### [Задания]
1. Перечислите всех людей, которых фрагмент о Горбачеве называет по имени и фамилии.
2. Повторите без изменений строки записей, начиная со строки, где есть "Expand the user avatar dropdown", и заканчивая строкой, где есть "click(443, 1130)", включая обе эти строки.
***** Фрагмент документа *****
Праведник Михаил Горбачев до сих пор ищет свое место в обновляющемся мире, честно содержит на собственные деньги свой фонд, пробует сохранить имя и лицо в стране и в эпохе, где лица с именами мельтешат, будто стекляшки в калейдоскопе.
Очень обидно. Он говорит, говорит, не обладая реальными рычагами воздействия на жизнь. Кинорежиссер Сергей Эйзенштейн когда-то называл таких ораторов «Вулканы, извергающие вату». Очень обидно это. Масштаб перемен огромен, мир переворачивается, а человек, начавший все это, несоизмерим с процессом.
Я отношусь к Горбачеву с огромным уважением. Во время российских президентских выборов 1996 года, когда он вздумал выдвинуться в президенты, я даже воззвание написал от его имени и передал его Михаилу Сергеевичу, уговаривая того не лезть в эту грязную кашу, снять кандидатуру. Нет, он таки полез и получил…
Эмигрантский писатель Сергей Довлатов со ссылкой на московского режиссера Марка Захарова рассказывал о телефонном разговоре режиссера с Горбачевым. Тот якобы позвонил после спектакля и сказал Захарову, что это было не представление, а «пердуха». Опытный режиссер слыхивал всякие мнения о себе, но все равно внутренне напрягся от такого определения. Лишь через несколько минут разговора он понял, что Михаил Сергеевич хотел сделать ему комплимент и сказать «пир духа», определяя свое впечатление от спектакля. Но, как часто бывает, от великого до смешного – один шаг. Шажок очень маленький и очень обидный…
Когда началась нелепая горбачевская борьба с алкоголем, многие жизни разрушились. В частности, жизни крымских виноделов. Их заставляли выкорчевывать вековые виноградники, уничтожать хранилища вин. Мы в журнале дали большой материал о знаменитом главном виноделе Массандры, который повесился, не выдержав разрушения дела своей жизни. Статья наделала шуму, и от массандровцев чуть поотстали.
***** Предоставленные записи *****
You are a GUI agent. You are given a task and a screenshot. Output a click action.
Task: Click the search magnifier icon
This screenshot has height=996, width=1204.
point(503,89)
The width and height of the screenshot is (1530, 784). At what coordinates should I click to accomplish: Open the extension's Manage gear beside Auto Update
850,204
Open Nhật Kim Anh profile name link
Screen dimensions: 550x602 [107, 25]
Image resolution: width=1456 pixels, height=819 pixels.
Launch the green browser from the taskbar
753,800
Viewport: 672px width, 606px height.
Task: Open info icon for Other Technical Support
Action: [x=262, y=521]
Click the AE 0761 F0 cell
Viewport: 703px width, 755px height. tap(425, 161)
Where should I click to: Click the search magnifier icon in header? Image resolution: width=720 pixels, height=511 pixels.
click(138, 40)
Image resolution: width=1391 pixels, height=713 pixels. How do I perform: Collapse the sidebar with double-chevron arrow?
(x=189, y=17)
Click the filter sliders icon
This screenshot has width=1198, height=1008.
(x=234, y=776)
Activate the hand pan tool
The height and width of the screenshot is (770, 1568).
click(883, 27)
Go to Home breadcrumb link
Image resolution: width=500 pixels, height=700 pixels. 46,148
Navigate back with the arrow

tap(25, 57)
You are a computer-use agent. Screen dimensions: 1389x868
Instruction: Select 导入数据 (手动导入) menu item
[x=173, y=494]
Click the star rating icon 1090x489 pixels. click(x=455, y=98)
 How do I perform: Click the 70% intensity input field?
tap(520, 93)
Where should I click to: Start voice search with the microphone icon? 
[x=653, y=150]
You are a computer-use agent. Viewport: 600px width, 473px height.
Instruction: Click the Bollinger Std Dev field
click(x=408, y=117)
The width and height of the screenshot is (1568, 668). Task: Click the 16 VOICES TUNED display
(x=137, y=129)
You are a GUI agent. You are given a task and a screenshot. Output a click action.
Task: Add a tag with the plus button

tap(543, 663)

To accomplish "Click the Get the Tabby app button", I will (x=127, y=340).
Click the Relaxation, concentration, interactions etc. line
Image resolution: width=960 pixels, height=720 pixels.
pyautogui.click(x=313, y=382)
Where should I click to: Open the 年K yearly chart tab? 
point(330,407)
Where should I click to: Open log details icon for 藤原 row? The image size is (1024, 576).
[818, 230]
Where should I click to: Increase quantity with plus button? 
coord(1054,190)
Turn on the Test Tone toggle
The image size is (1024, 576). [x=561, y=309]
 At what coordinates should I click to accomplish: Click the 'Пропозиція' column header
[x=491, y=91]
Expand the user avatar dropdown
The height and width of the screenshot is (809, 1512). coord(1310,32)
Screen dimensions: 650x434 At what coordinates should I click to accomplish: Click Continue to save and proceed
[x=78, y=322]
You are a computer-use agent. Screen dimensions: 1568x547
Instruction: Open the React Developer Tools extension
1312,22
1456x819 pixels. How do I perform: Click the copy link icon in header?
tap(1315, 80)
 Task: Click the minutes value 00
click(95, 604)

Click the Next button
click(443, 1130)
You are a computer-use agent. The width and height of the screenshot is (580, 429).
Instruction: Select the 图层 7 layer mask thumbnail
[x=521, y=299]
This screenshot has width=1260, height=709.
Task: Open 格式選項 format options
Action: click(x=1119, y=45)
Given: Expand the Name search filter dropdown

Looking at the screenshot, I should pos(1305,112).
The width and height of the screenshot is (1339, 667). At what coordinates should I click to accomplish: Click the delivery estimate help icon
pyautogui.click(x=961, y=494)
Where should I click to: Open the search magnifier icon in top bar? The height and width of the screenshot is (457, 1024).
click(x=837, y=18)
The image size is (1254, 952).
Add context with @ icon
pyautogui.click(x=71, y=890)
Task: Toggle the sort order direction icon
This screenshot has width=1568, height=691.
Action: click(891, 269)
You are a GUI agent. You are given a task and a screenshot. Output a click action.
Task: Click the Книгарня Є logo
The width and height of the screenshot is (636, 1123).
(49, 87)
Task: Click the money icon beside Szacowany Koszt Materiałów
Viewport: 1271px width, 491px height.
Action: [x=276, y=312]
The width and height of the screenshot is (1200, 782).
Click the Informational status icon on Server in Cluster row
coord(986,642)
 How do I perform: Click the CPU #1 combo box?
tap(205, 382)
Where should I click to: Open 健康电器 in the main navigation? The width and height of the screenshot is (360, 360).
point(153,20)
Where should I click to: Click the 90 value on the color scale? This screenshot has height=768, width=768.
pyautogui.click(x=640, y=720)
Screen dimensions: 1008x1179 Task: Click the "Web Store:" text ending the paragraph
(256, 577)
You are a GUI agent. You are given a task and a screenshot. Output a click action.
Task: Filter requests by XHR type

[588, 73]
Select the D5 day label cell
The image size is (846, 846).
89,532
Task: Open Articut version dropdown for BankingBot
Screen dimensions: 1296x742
*****
### [Ответы на задания]
1.
- Михаил Горбачев
- Сергей Эйзенштейн
- Сергей Довлатов
- Марк Захаров

2.
Expand the user avatar dropdown
The height and width of the screenshot is (809, 1512). coord(1310,32)
Screen dimensions: 650x434 At what coordinates should I click to accomplish: Click Continue to save and proceed
[x=78, y=322]
You are a computer-use agent. Screen dimensions: 1568x547
Instruction: Open the React Developer Tools extension
1312,22
1456x819 pixels. How do I perform: Click the copy link icon in header?
tap(1315, 80)
 Task: Click the minutes value 00
click(95, 604)

Click the Next button
click(443, 1130)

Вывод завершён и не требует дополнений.